> [Description of the task] Copy out a portion of the Sir John Lawrence voyages text word for word, starting at the words "Sir John Lawrence sailed from Gravesend" and stopping after the words "20 April 1872.".

> [Text under study]
[Start of Attachment]

Sir John Lawrence sailed from Gravesend for Sydney on 22 August 1871. She arrived on 27 November. Amongst her cargo were two rams, twenty ewes and seven pigs bound for the Hunter River area. Amongst her cargo were two cases of French clocks, and a consignment of theodolites. She departed for London on 30 December. A crew member deserted the ship; he was jailed for 3 months. Her cargo included 333 casks of coconut oil, 2,524 cakes of copper, 12 bales of cotton, 17 bales of skins, 477 casks of tallow, 2,551 bales of wool and various sundry cargo. She arrived at London on 20 April 1872.

Sir John Lawrence departed from London for Sydney on 6 July 1872. She arrived on 14 October. She sailed for London on 3 December. Her cargo included 33 bales of basils, 110 bales of leather, 102 cases of meats, a case of wood, a quarter cask and two cases of wine and 4,006 bales of wool. She arrived at London on 3 April 1873.

Sir John Lawrence sailed from London for Sydney on 9 June 1873. Amongst her cargo was a quantity of rails to be used in the construction of a new branch of the Tasmanian Main Line Company. She arrived on 16 September. Amongst her cargo were four bulls and three heifers, which were reported to have arrived in fine condition, and three Berkshire pigs. She departed from Sydney for London on 27 November. Amongst her cargo was 27 tons of copra, 7 bales of cotton, 335 casks of coconut oil, 2,105 ingots of copper, 2,100 cases of preserved meat, 30 casks of tallow, 789 slabs of tin, 114 casks of tin ore and 2,460 bales of wool. She arrived at London on 30 March.

[End of Attachment]

> [Given entries]
[Start of Attachment]

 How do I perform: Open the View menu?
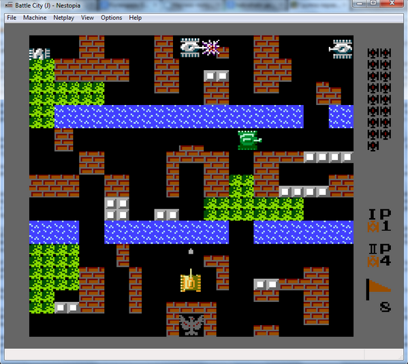pyautogui.click(x=87, y=18)
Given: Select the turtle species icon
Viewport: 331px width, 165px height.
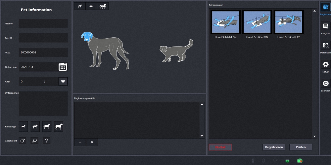Looking at the screenshot, I should click(91, 6).
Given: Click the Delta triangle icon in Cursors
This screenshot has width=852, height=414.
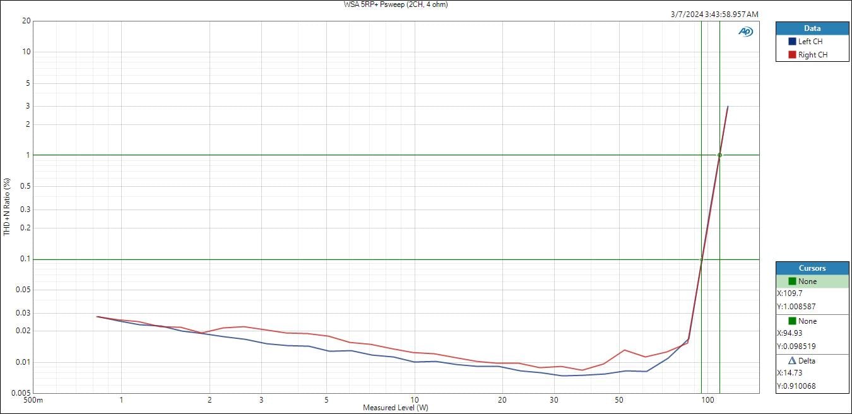Looking at the screenshot, I should [x=792, y=361].
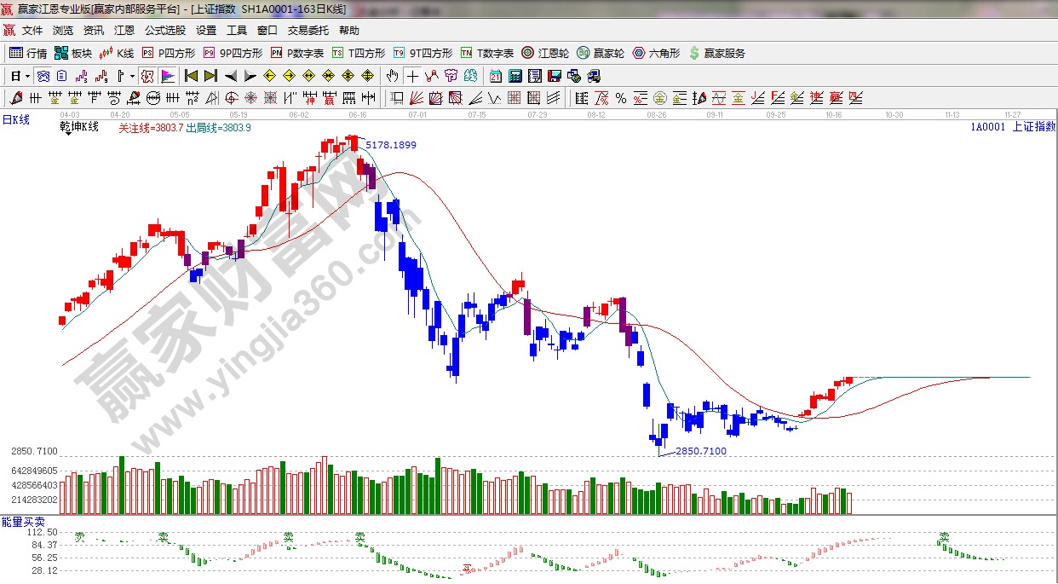1058x584 pixels.
Task: Click the 乾坤K线 chart label
Action: tap(79, 127)
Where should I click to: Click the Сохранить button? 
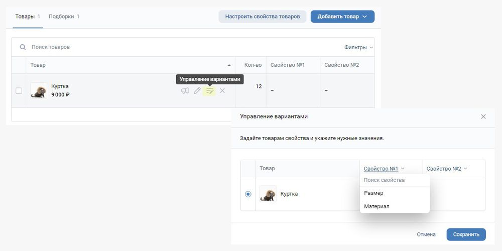point(466,234)
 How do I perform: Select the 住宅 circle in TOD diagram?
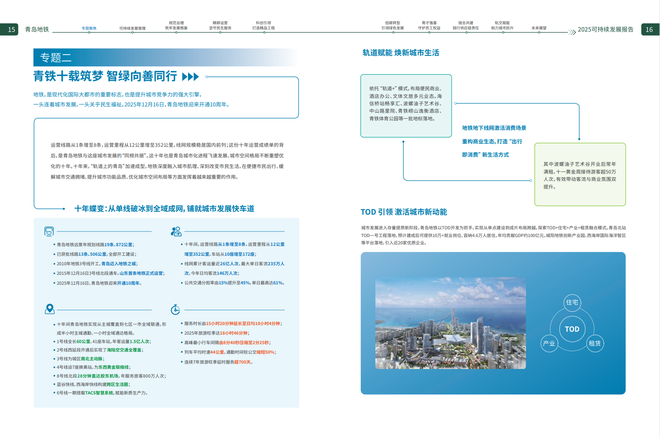click(x=572, y=302)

[End of Attachment]

> [Task response]
Sir John Lawrence sailed from Gravesend for Sydney on 22 August 1871. She arrived on 27 November. Amongst her cargo were two rams, twenty ewes and seven pigs bound for the Hunter River area. Amongst her cargo were two cases of French clocks, and a consignment of theodolites. She departed for London on 30 December. A crew member deserted the ship; he was jailed for 3 months. Her cargo included 333 casks of coconut oil, 2,524 cakes of copper, 12 bales of cotton, 17 bales of skins, 477 casks of tallow, 2,551 bales of wool and various sundry cargo. She arrived at London on 20 April 1872.